### Instructions to follow
Please repeat only the lines below starting at the line that holds "The width and height of the screenshot is (1000, 1000)." and ending at the line that holds "Task: Select the BuBu panel color bar", exactly, with both of those lines included and every picture omitted.
>>>>>
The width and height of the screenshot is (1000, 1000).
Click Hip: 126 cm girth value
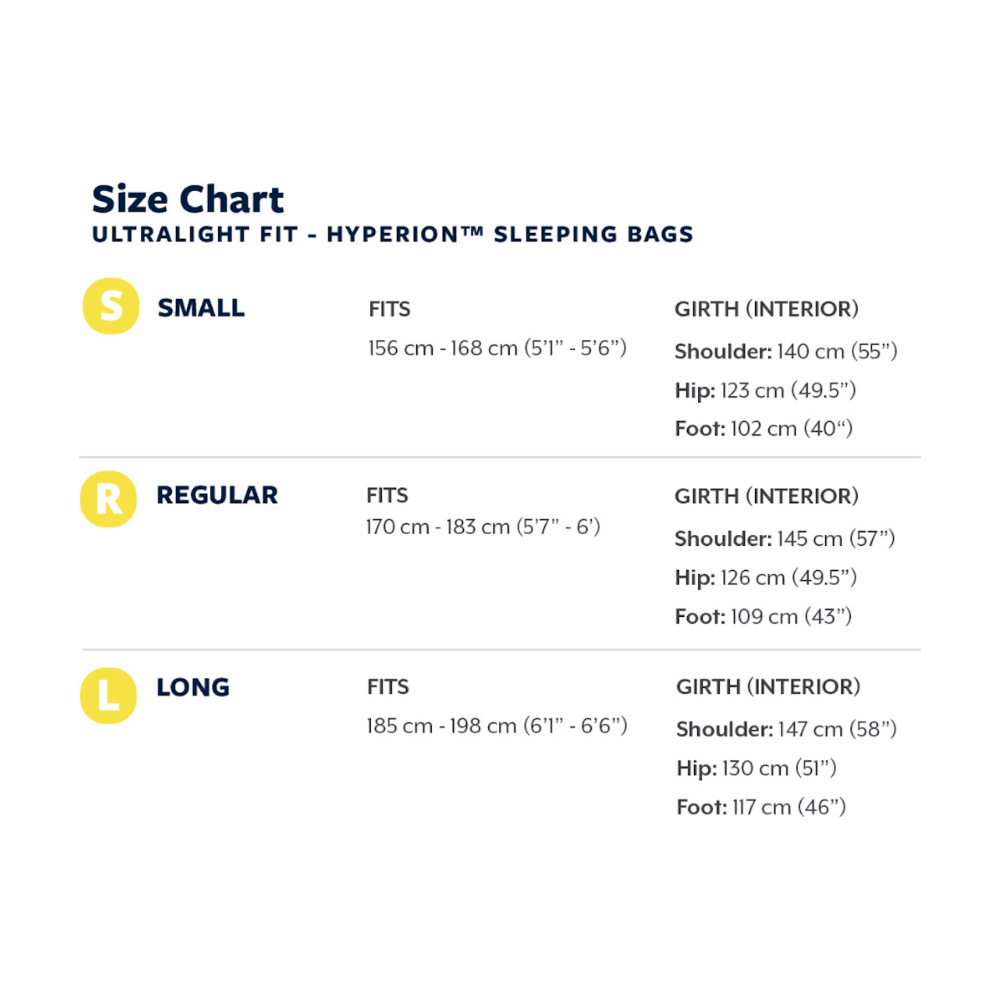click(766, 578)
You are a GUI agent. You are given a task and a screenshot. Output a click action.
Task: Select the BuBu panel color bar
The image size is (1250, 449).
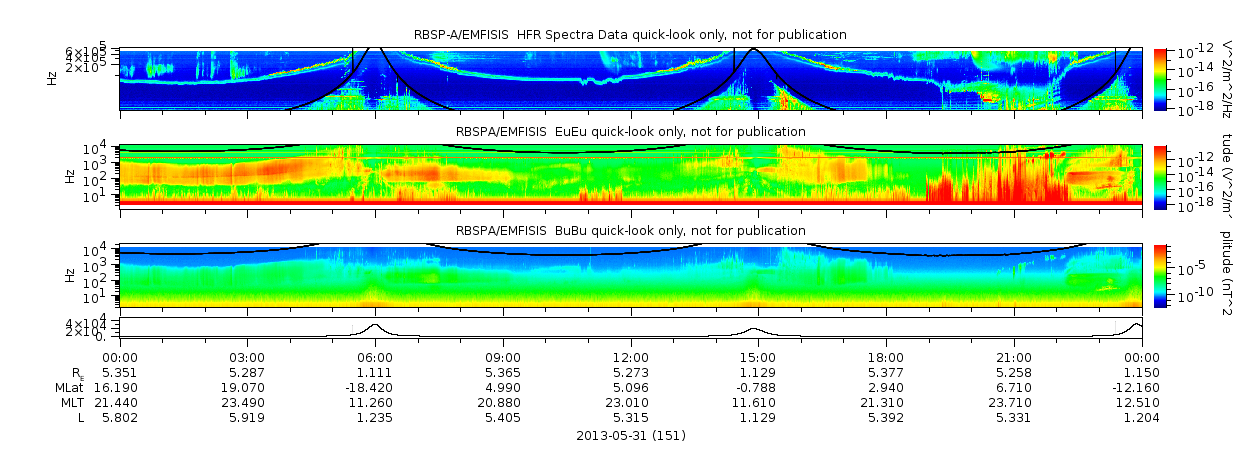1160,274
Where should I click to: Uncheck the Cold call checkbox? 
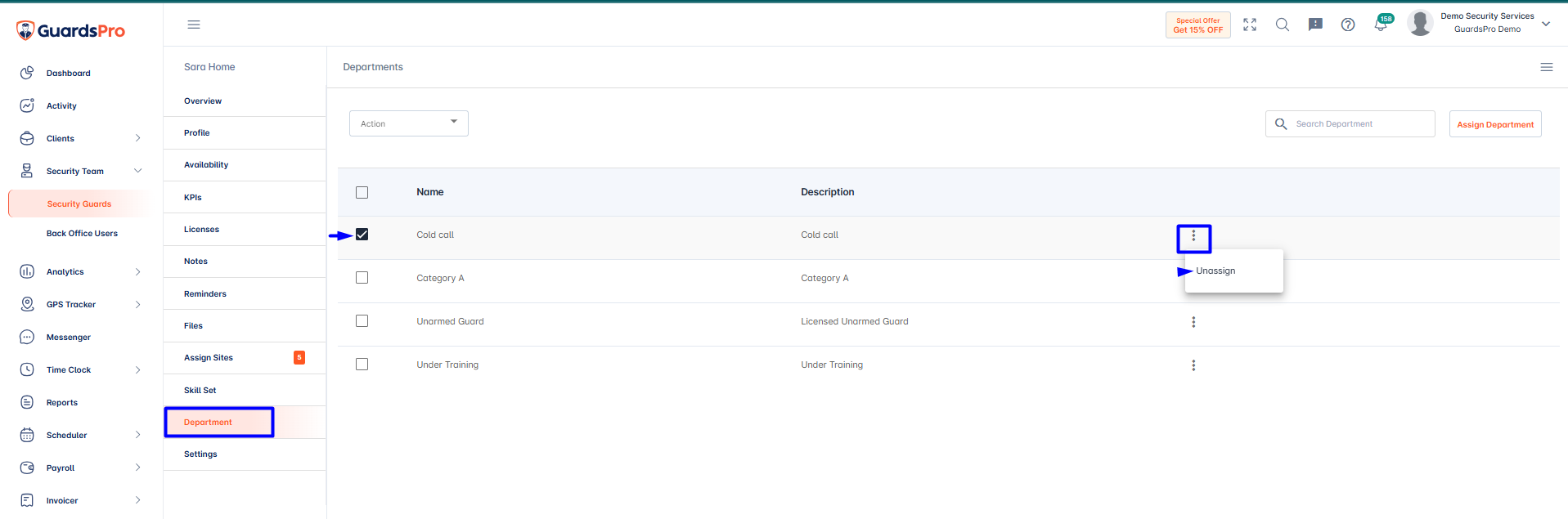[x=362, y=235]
<<<<<
>>>>>
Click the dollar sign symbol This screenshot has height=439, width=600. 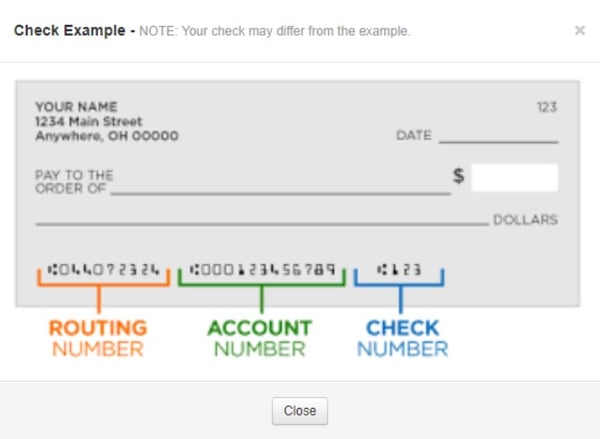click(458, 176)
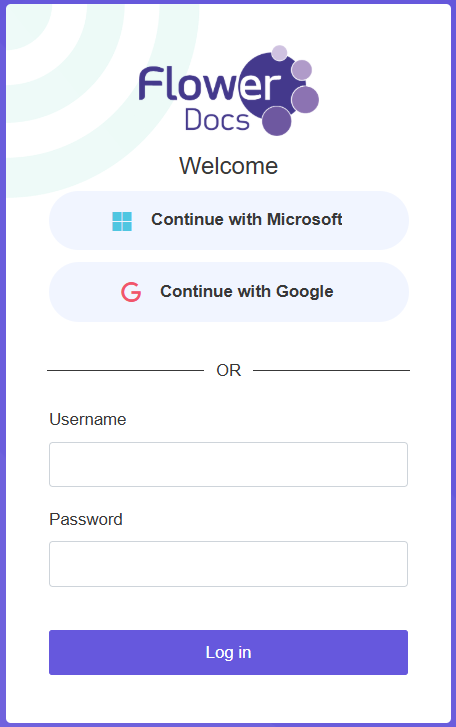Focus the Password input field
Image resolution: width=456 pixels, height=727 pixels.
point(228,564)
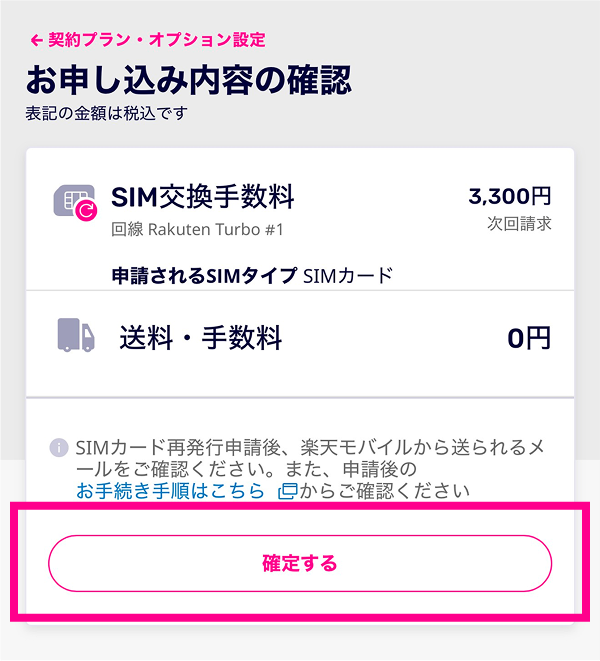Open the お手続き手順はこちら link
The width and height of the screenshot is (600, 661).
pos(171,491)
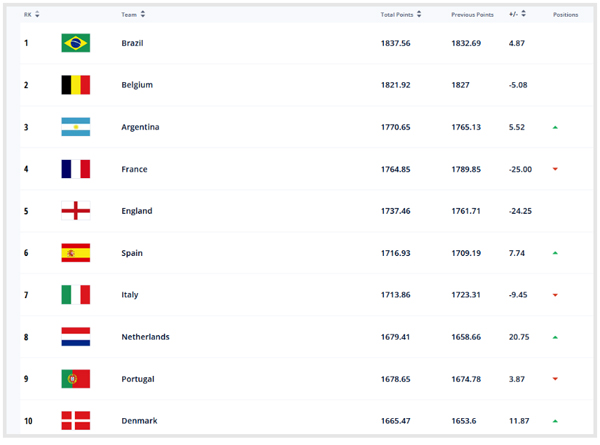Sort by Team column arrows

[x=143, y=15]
<<<<<
### Result below
The width and height of the screenshot is (1000, 1000).
Click Hip: 126 cm girth value
click(766, 578)
You are a GUI agent. You are given a task and a screenshot. Output a click action.
Task: Select the BuBu panel color bar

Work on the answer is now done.